First, Sandy Rogers of IDC commented that what she finds interesting “is that even if you have one service that you have deployed, you need to have as much information as possible around how it is being used and how the trending is happening regarding the up-tick in the consumption of the service across different applications, across different processes.” I couldn’t agree more on this item. I have seen first hand the value in collecting this information and making it available. Unfortunately, all too often, the need for this is missed when people are looking for funding. Funding is focused on building the service and getting it out the door on-time and on-budget, and operation concerns are left to classic up/down monitoring that never leaves the walls of IT operations. We need to adjust the culture so that monitoring of the usage is a key part of the project success. How can we make any statements on the value of a service, or any IT solution for that matter, if we aren’t monitoring how that service is being used? For example, I frequently see projects that are proposed to make some manual process more efficient. If that’s the value play, are we currently measuring the cost of the manual activity, and how are we quantifying the cost of doing it the new way? Looking at the end database probably isn’t good enough, because that only shows the end results of processing, not the pace of processing. Automated a process enables you to process more, but if demand is stable, the end result will still look the same. The difference lies in the fact that people (and systems) have more time available for other activities.

Sandy went on to state:

They (organizations) need a lot more visibility and an understanding of the strains that are happening on the system, and they need to really build up a level of trust. Once they can add on to the amount of individuals that have that visibility, that trust starts to develop, more reuse starts to happen, and it starts to take off.

Joe picked on this stating “that the foundation of SOA is trust.” No arguments here. If the culture of the organization is one of distrust, I see them of having very slim chances of having any success with SOA. Joe correctly called out that a lot of this hinges on governance. I personally believe that governance is how an organization changes behavior and culture. Lack of trust is a behavior and trust issue. Only by clearly stating what the desired behavior is and establishing policies that create that behavior can culture change happen.

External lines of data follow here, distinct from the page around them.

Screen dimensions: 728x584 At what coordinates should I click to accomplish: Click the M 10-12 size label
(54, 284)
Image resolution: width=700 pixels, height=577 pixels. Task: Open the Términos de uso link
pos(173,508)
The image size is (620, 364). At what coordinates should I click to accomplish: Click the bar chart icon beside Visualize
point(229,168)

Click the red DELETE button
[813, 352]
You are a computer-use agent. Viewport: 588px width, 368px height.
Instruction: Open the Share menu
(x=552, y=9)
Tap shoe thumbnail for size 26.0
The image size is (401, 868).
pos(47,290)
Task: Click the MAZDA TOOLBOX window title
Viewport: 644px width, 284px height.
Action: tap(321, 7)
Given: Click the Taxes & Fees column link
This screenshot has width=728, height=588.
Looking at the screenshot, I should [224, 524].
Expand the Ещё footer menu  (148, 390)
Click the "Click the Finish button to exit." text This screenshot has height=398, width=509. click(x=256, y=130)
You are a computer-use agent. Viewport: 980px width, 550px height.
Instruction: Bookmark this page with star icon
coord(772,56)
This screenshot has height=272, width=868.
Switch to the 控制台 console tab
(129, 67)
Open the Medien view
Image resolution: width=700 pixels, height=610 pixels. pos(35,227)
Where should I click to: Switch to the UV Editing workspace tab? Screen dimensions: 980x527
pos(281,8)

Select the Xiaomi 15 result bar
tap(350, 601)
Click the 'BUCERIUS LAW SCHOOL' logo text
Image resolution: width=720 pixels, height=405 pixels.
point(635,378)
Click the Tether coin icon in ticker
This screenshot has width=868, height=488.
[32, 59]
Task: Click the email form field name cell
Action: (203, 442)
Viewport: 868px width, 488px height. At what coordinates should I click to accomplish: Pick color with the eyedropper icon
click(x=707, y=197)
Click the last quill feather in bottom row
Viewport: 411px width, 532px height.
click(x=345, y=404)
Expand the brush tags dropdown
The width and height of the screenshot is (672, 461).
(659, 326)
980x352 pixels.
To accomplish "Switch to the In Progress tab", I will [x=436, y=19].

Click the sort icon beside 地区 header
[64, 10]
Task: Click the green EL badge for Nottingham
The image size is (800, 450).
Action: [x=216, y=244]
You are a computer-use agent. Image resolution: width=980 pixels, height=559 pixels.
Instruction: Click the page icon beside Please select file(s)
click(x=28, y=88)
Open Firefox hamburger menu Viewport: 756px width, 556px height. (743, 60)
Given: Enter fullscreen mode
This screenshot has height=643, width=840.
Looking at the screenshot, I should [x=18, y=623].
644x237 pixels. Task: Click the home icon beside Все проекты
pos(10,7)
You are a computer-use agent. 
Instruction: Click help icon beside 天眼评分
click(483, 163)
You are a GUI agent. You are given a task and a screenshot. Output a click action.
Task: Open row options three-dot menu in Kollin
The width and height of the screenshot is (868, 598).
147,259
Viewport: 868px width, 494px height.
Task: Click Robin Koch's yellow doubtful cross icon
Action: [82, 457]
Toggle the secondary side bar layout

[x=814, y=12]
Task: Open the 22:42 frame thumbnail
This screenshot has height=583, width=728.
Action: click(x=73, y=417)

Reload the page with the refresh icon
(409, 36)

Anthony provided a great anecdote from the roll-out of their ESB stating that they spent 18 months justifying its use and dealing with every outage starting with someone saying, “TIBCO is down.” In reality, it was usually some back end service or component being down, but since the TIBCO ESB was the new thing, everyone blamed it. By having great measurements and monitoring, they were able to get to root cause. I had the exact same situation at a prior company, and it was fun watching the shift as people blamed the new infrastructure, and I would say, “No, it’s up, and the metrics it has collected makes me think the problem is here.”

A bit later in the podcast, Joe mentioned a conversation with Rourke earlier in the day, commenting that “predictive analytics, which is a subset of business intelligence (BI), is now moving into the systems management space.” This sounds very familiar…

Rourke also made a great comment when referring to a customer who said “their biggest fear is that their SOA initiative will be a victim of its own success.” He went on to say:

That could make SOA a victim of its own success. They will have successfully sold the service, had it reused over and over and over and over again. But, then, because of that reuse, because they were successful in achieving the SOA dream, they now are going to suffer. All that business users will see from that is that “SOA is bad,” it makes my applications more fragile, it makes my applications slow down because so many people are using the same stuff.

That was a great point. SOA, if it is successful, should result in an increase in the number of dependencies associated with an IT solution. Many people shudder at that statement, but the important thing is that there should be those dependencies. What’s bad is when those dependencies aren’t effectively managed and monitored. The lack of effective management results in complicated, ad hoc processes that give the perceive that the technology landscape is overly complex.

This was one of the better panel discussion I’ve heard in a while. I encourage you to give it a listen.